**Reading text**.
--- START ---

(BPT) – U.S. veterans are three times more likely than the general population to have chronic hepatitis C, a serious liver disease caused by a virus that affects about 3.5 million Americans. This increased risk, which is greatest for baby boomer veterans (born between 1945 and 1965), may be due in part to exposure to infected blood during combat. However, unlike some viral diseases, treatment of chronic hepatitis C can lead to cure of the infection. Cure means the virus is no longer detected in the blood when measured at least three months after treatment is completed.
Chronic hepatitis C has been called a “silent” disease because it slowly damages the liver, often without showing any symptoms, which makes it difficult to diagnose until after problems with the liver have already developed. About half of Americans with chronic hepatitis C, including many of our nation’s veterans, are unaware they are infected.
“It is important for veterans to understand their risk for chronic hepatitis C, because this infection can have serious consequences,” said Dr. Eric Lawitz, hepatologist at the Texas Liver Institute in San Antonio, Texas, and a U.S. veteran. “Chronic hepatitis C infection can eventually lead to serious liver damage, liver failure or liver cancer.”
People living with chronic hepatitis C may feel that there is a stigma around the disease, due to others’ misconception about how it is spread. But, there are many ways someone could come in contact with the virus. If you were born between 1945 and 1965, have received medical care with non-sterile intsruments, have body piercings or tattoos or are a current or past injection drug user, you are at risk. Anyone with one of these risk factors should ask a doctor to be tested.
Recent medical advancements have improved the chances of curing chronic hepatitis C infection. However, early diagnosis and medical care are needed to help protect patients from the consequences of living with the disease for many years. Screening for hepatitis C infection can be done with a simple blood test.
“We have made great strides in screening and treating patients with chronic hepatitis C,” said Dr. Lawitz. “However, every patient is unique so it is important to work with your healthcare provider to determine the most appropriate treatment plan.”
The U.S. Department of Veterans Affairs has recently taken significant steps in the fight against chronic hepatitis C. Last year, the VA expanded access to treatment for all appropriate veterans with chronic hepatitis C who are eligible for VA healthcare.
If you are a veteran, schedule an appointment to talk to your doctor about screening today. If you have been diagnosed with chronic hepatitis C infection, follow up with your doctor about treatment options.

--- END ---

**Stored data**.
--- START ---

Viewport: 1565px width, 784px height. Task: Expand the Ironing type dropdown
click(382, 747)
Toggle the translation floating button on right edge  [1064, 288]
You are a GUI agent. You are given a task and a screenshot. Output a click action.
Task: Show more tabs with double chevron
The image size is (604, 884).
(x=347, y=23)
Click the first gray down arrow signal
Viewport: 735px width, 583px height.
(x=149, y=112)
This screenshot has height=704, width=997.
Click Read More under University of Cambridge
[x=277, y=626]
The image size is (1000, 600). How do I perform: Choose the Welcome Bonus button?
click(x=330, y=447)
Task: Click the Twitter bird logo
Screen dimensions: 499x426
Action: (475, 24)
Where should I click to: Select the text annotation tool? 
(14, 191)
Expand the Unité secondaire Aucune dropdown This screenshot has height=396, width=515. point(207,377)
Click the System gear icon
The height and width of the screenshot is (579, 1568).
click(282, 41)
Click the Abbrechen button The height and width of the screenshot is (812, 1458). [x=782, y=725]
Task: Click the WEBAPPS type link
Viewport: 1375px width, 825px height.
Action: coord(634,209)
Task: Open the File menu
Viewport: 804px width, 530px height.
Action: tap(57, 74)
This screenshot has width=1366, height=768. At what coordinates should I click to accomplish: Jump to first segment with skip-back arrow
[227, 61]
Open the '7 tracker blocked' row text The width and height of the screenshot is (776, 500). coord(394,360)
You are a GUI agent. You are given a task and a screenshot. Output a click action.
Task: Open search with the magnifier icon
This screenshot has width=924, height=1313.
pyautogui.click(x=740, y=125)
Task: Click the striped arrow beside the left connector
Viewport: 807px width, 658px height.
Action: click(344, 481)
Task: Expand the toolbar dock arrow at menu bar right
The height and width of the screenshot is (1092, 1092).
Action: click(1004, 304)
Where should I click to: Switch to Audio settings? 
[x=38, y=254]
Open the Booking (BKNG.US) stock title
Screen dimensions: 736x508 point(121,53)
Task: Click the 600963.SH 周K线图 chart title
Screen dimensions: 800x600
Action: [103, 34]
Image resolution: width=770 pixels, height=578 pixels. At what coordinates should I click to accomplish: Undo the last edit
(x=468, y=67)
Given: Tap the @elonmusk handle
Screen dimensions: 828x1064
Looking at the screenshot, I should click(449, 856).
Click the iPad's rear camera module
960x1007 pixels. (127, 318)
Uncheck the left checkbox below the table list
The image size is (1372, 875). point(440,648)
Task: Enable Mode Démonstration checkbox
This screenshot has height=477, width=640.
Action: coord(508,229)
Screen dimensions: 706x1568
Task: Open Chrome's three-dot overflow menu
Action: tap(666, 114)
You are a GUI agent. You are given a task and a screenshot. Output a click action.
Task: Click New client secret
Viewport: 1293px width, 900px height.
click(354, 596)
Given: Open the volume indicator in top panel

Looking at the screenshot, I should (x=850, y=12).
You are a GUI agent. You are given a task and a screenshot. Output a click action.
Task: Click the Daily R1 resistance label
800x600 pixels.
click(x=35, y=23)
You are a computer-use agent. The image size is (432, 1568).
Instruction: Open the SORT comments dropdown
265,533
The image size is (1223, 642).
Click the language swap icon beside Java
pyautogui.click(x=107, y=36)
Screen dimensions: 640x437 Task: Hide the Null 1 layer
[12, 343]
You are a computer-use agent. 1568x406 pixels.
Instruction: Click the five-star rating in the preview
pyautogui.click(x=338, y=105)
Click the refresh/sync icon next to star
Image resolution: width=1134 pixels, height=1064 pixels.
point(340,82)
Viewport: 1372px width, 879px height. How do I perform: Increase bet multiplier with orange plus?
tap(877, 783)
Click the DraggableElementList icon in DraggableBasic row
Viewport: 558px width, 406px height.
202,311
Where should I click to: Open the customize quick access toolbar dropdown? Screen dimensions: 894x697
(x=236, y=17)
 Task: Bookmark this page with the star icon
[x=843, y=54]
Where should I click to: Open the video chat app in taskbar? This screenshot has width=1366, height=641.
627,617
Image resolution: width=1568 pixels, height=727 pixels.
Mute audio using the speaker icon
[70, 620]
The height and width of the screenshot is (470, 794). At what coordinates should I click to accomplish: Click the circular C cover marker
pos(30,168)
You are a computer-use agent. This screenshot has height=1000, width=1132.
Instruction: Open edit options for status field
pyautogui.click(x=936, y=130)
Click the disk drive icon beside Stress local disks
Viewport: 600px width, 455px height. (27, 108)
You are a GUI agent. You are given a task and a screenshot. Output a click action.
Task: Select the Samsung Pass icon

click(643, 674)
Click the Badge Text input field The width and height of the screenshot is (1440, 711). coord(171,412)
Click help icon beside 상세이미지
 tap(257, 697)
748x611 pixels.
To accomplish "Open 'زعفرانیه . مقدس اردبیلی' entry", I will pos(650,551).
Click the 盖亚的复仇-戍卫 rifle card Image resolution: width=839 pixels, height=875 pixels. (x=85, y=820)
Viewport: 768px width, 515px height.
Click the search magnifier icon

--- END ---

**The problem**.
Can you echo the hepatitis C article word for word from "If you are a" to "about treatment options."? This material plays no part in the work here.

**Finished exercise**.
If you are a veteran, schedule an appointment to talk to your doctor about screening today. If you have been diagnosed with chronic hepatitis C infection, follow up with your doctor about treatment options.